The team developed a new way to predict important traits of microbes affecting how quickly they use carbon and nutrients supplied by plant roots. Using the model, the researchers demonstrated that as plants grow and release carbon, distinct microbial growth strategies emerge because of the interaction between root chemistry and microbial traits. In particular, they found that microbes with a slower growth rate were favored by types of carbon released during later stages of plant development and were surprisingly efficient in using carbon – allowing them to store more of this key element in the soil.
The Root of the Matter
This new observation provides a basis for improving how root-microbe interactions are represented in models, and enhances the ability to predict how microbes impact changes to the global carbon cycle in climate models.
“This newfound knowledge has important implications for agriculture and soil health. With the models we are building, it is increasingly possible to leverage new understanding of how carbon cycles through soil. This in turn opens up possibilities to recommend strategies for preserving valuable carbon in the soil to support biodiversity and plant growth at scales feasible to measure the impact,” Marschmann said.
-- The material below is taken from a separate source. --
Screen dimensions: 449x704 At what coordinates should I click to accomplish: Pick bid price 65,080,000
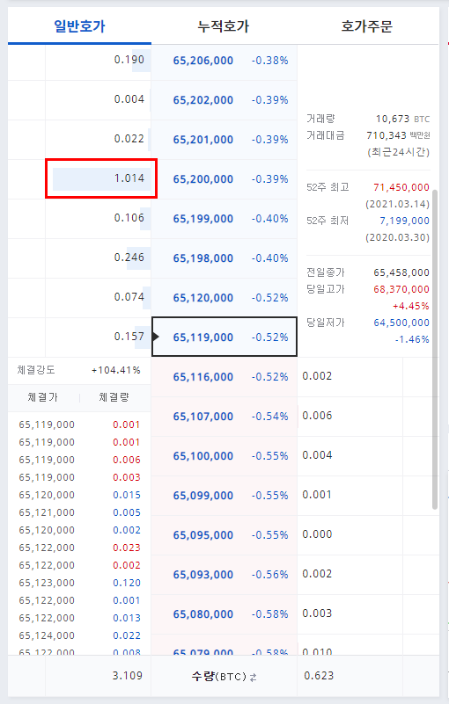202,613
The research highlights the power of using modeling approaches based on genetic information to predict microbial traits that can help shed light on the soil microbiome and its impact on the environment.
Reference: “Predictions of rhizosphere microbiome dynamics with a genome-informed and trait-based energy budget model” by Gianna L. Marschmann, Jinyun Tang, Kateryna Zhalnina, Ulas Karaoz, Heejung Cho, Beatrice Le, Jennifer Pett-Ridge and Eoin L. Brodie, 5 February 2024, Nature Microbiology.
DOI: 10.1038/s41564-023-01582-w
This work was supported by the U.S. Department of Energy (DOE), Office of Biological and Environmental Research.